Kaki jenjang dengan balutan celana jeans, berjalan memasuki club malam. Dia ingin menemui dua sahabatnya yang entah sampai atau belum. Angkasa berjalan menuju meja bar disana. Menyapa bertender sekilas, lalu duduk untuk menunggu temannya datang. Sepertinya ia tak ingin minum malam ini.

"Minum gak?"

Namanya Kamal. Seorang bertender club, yang mengenal Angkasa cukup lama. Bahkan ia paham betul minuman apa kesukaan Angkasa jika berkunjung kesini. Biasanya Angkasa selalu minum jika datang ke tempat ini, namun untuk malam ini, Kamal cukup heran mengapa Angkasa tidak memintanya untuk mengambilkan minuman.

"Libur dulu,"

Kamal mengangguk. Dia pamit pada Angkasa untuk melayani pelanggan lain. Katanya Agharna dan Azhar sudah otw, namun sampai sekarang lubang hidung mereka masih belum terlihat.

"Bro!"

Ini ternyata. Angkasa hanya berdehem sekilas. Ia kembali fokus pada game diponselnya.

"Tumben gak pesen?"

Azhar memandang Angkasa heran. Tumben mejanya masih kosong? Biasanya sudah tersedia satu botol untuk menjadi teman Angkasa.

"Gek pengen."

"Wuih! Tumben?"

Agharna menatap Angkasa kagum seolah ini adalah hal langka yang baru ia ketahui. Azhar hanya mengangguk paham. Mungkin Angkasa sedang tidak mood minum alkohol, pikirnya.

"Ngapain?"

Angkasa menatap dua sahabatnya bertanya. Entah kenapa, ia sangat tidak betah berada ditempat ini. Biasanya Angkasa mampu berjam-jam bertahan ditempat ini. Namun untuk sekarang, rasanya ia sedang malas, dan ingin cepat tidur.

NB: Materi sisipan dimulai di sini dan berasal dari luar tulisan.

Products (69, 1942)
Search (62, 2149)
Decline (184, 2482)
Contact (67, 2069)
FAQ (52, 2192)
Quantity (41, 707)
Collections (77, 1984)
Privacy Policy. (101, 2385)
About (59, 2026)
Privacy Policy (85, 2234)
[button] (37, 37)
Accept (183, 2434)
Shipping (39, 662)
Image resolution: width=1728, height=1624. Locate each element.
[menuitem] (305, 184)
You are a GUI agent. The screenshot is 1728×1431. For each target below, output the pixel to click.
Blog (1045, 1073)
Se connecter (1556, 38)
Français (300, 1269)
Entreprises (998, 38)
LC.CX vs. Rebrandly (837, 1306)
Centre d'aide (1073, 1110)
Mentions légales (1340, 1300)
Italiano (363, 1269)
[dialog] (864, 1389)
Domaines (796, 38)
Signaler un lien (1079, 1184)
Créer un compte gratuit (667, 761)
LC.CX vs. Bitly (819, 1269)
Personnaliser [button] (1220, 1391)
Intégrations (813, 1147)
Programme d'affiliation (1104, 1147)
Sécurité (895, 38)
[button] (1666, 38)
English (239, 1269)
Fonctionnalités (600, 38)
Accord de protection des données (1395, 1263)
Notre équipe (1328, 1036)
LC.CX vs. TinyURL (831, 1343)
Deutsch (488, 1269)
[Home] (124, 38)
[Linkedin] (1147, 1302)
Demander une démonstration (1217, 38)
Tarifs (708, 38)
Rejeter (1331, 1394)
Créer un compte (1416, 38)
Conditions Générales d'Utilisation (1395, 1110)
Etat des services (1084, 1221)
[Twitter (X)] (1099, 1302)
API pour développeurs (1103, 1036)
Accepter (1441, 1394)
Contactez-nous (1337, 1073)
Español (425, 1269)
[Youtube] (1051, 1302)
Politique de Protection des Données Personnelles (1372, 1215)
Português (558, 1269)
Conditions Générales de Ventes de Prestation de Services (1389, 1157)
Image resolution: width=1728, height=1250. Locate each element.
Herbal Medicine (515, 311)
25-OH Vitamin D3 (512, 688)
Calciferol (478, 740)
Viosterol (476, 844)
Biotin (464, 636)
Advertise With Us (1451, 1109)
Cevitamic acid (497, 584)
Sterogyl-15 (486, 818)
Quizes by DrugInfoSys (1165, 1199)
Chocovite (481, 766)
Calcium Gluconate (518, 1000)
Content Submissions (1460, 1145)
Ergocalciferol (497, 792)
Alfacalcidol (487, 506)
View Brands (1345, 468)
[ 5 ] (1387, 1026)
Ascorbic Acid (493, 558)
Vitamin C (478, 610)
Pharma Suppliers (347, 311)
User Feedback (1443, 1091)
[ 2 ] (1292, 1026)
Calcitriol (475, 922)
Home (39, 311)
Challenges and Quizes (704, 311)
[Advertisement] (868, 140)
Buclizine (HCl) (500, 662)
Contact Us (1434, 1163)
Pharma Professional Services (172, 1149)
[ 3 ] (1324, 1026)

"Main-main aja sih. Tumben nanya gitu? Pengen cepet kelonan sama bini ya?" Agharna menggoda Angkasa dengan alis naik turun. Tentu saja Angkasa tak terima dibilang seperti itu. Ia dengan sadis memukul Agharna dengan ponselnya.

Tak!

"SAKIT!"

"Bacot lo!"

Azhar tak ikut campur. Ia memilih untuk menikmati minumannya.

"Ponsel lo bunyi terus tuh," Azhar mencolek tangan Angkasa. Ia cukup jengah melihat layar ponsel Angkasa yang terus menyala dengan runtunan chat yang berganti-ganti masuk.

"Biarin,"

"Kok biarin?"

"Gak tau nomernya."

Azhar mengangguk. Jadi orang yang terkenal dilingkungan sekolah emang gitu resikonya. Banyak orang yang berlomba-lomba mengincar nomer ponselnya. Namun tetap saja percuma, karena Angkasa tidak akan pernah merespon mereka.

"Biasalah, fans dia paling." Agharna berucap santai sambil sesekali membenarkan bentuk rambutnya.

"Fans apaan dah? Emang dia artis? Kalo pun dia jadi artis, gak bakal ada yang demen sama manusia modelan es macem dia." Azhar membalas tak terima. Yang pada para penggemarnya mati kedinginan nanti.



****



Amira terbangun dari tidurnya. Dia merasakan lehernya sakit saat bergerak. Ternyata dirinya tertidur diruang tamu. Pantas saja lehernya sakit. Saat Amira melihat jam, ternyata waktu menunjukan pukul dua belas malam. Selama itukah Amira tidur? Dengan cepat ia membereskan buku dan alat tulisnya, lalu berjalan menuju kamar.

"Angkasa tidur belum ya?"

Saat melewati kamar Angkasa, Amira ingin memastikan apakah sang punya kamar telah tidur, atau tidak ada dirumah? Kenapa Angkasa sangat tega tidak membangunkannya. Memang sesulit itukah membangunkan seseorang yang tak sengaja tertidur?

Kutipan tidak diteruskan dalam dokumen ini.